The Content Reference Forum was put together a year ago, led by Microsoft and ContentGuard, to promote Windows Media DRM for devices including DVD players, recorders, DVRs, and home media servers, and the initiative to make Coral open source is in opposition with Microsoft’s interests to dominate CE as it has PC technology. Apparently the patents for the Microsoft Video Codec VC-1 and its DRM belong, asserts White, to “Microsoft plus 11 other organizations who have claimed essential patents in the MPEG LA licensing process for Microsoft’s VC-1″. In addition, Microsoft just paid Intertrust “$440 million to license the entire patent portfolio for DRM patents at Intertrust”, according to White. This was just short of the original purchase price of Intertust.
This puts the not only the HD DVD group but Microsoft as well in opposition not only to Blu-Ray but to open source DRM. Are you still with me? Hang in there for the punch line, ok?

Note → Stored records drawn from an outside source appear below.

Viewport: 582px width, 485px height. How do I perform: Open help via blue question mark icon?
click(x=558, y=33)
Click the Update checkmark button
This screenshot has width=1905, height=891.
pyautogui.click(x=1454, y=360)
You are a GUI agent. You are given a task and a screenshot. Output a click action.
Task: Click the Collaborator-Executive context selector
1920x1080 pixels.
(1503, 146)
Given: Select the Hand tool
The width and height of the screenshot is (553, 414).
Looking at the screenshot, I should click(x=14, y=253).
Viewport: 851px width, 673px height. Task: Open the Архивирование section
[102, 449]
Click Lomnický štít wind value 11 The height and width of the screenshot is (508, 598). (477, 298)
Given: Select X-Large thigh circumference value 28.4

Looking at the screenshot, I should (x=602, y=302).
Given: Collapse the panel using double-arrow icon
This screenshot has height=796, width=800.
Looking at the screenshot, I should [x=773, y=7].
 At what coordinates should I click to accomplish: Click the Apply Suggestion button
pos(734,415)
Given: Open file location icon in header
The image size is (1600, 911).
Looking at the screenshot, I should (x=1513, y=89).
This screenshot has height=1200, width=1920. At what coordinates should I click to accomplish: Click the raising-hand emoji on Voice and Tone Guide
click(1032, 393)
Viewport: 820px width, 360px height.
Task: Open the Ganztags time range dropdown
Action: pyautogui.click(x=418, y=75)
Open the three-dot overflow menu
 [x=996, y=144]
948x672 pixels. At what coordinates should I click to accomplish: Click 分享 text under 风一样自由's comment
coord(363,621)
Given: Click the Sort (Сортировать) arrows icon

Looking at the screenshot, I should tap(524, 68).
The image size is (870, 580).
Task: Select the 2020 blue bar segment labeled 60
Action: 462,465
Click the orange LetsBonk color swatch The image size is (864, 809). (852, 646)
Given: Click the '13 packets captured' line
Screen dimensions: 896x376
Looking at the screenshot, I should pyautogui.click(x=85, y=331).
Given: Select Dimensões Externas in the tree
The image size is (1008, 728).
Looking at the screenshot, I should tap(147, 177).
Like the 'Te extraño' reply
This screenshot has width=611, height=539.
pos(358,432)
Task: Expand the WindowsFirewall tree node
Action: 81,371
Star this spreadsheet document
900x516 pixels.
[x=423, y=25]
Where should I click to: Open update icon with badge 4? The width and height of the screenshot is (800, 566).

Microsoft, Time Warner and Thomson bought the ContentGuard technology from Xerox. Not surprisingly, Microsoft’s position is that DRM should be based on their proprietary language, called XrML, r for rights. The European Commission has objected pending an investigation into the unfair competitive advantage the takeover potentially represents for Microsoft to extend its monopoly in operating systems, which the Commission has actively opposed to a far greater degree than the US FTC, to Microsoft’s holding the electronic keys to databases, software programs, movies, music, and games given historic patterns of market behavior previously ruled as predatory by the European Commission.
More and more pointers are being drpped to suggest the next generation of high definition blue laser videodiscs will not be out until 2006, as the timetable for release of the initial Marlin specification is after mid-year 2005 with devices incorporating it coming on the market early in 2006. Among these devices is sure to be BD DVD, the Philips-Sony-Pioneer et al blue laser recorder. This explains why Thomson may have been convinced to lend their name to the HD DVD vendor short list, as it were. Perhaps it also has something to do with why the DVD Forum moved the approval of WM9 from provisional to final recently in the HD spec. And it suggests that an announcement regarding the implementation of HD DVD in XBox 2 is higher in probability than it may have appeared.
Hopefully the decision to make Coral DRM open source will be viewed favorably by content owners bothered by the monopolistic tendencies of Microsoft and the failure of the DVD hardware vendors to create a CSS that lasted more than a few months before its keys were replicated throughout the internet.
Just another irony that the original motivation for cracking the DVD CSS was to play DVDs on a Linux PC.